#### [DATA]
○ ○ ○ ○ ○

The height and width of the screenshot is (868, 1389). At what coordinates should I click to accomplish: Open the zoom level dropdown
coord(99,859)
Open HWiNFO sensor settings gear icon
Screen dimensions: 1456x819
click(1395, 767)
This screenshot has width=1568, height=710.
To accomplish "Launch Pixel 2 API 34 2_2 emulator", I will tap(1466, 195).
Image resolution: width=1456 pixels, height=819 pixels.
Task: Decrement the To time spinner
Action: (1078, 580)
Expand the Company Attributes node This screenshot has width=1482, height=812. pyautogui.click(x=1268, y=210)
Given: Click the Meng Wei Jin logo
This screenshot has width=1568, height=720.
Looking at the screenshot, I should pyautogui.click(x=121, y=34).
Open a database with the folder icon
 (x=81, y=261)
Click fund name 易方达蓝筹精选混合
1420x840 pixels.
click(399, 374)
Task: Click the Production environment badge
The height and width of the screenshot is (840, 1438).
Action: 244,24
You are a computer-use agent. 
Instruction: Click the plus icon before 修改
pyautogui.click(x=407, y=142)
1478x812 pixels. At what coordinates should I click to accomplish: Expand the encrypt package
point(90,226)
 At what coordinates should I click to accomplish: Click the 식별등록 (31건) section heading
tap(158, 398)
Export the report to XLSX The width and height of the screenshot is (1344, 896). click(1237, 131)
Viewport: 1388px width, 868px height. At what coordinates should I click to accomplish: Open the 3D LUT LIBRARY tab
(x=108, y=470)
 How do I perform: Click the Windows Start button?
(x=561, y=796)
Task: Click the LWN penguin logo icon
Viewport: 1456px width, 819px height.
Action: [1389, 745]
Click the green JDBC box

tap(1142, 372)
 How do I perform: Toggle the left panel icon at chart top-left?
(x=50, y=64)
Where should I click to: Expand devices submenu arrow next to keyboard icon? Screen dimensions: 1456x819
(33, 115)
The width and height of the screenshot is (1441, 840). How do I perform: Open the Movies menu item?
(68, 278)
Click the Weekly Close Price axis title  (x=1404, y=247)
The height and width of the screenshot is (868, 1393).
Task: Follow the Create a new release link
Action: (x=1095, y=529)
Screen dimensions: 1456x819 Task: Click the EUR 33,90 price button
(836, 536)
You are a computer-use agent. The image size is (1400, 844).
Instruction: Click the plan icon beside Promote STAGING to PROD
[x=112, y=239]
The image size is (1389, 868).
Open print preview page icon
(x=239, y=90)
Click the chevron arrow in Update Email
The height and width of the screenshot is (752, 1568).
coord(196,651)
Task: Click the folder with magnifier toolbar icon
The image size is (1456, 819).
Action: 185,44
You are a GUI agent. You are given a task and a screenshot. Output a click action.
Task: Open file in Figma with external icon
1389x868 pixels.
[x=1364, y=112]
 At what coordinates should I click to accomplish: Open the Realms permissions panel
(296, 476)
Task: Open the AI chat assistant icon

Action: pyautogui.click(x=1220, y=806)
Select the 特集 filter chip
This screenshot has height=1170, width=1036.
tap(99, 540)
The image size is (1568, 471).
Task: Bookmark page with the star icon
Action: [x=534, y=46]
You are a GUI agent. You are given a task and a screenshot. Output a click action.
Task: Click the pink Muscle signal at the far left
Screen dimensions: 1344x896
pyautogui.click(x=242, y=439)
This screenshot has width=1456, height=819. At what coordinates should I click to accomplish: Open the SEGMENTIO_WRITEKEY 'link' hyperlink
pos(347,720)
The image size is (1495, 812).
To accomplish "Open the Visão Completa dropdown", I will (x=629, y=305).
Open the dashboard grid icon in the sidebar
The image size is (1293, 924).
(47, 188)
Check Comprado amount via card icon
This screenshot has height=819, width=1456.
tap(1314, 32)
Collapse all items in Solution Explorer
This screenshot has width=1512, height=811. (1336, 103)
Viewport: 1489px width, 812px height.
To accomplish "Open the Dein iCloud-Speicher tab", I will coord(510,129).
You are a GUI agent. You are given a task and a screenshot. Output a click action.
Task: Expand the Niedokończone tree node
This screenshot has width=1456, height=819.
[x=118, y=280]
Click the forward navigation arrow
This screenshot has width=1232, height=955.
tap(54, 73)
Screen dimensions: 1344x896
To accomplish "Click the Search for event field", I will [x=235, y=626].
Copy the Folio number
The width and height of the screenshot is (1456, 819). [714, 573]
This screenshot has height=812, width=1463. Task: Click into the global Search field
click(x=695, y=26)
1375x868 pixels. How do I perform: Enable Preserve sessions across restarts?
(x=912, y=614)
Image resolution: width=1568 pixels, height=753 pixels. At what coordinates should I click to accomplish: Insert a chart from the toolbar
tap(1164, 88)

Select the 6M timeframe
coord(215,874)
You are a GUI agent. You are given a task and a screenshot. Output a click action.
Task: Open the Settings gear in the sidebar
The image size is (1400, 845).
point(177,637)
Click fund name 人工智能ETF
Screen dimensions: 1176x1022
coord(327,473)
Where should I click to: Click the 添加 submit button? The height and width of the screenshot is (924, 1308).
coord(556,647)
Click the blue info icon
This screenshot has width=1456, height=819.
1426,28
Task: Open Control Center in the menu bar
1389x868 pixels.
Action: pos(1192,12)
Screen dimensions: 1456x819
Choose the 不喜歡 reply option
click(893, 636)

○ ○ ○ ○ ○

#### [TASK STATEMENT]
Only the lines above from the one with "The image size is (1456, 819)." up to and including the one with "Task: Click the pink" should be repeated, exactly as written.

#### [YOUR SOLUTION]
The image size is (1456, 819).
Action: 185,44
You are a GUI agent. You are given a task and a screenshot. Output a click action.
Task: Open file in Figma with external icon
1389x868 pixels.
[x=1364, y=112]
 At what coordinates should I click to accomplish: Open the Realms permissions panel
(296, 476)
Task: Open the AI chat assistant icon

Action: pyautogui.click(x=1220, y=806)
Select the 特集 filter chip
This screenshot has height=1170, width=1036.
tap(99, 540)
The image size is (1568, 471).
Task: Bookmark page with the star icon
Action: [x=534, y=46]
You are a GUI agent. You are given a task and a screenshot. Output a click action.
Task: Click the pink Muscle signal at the far left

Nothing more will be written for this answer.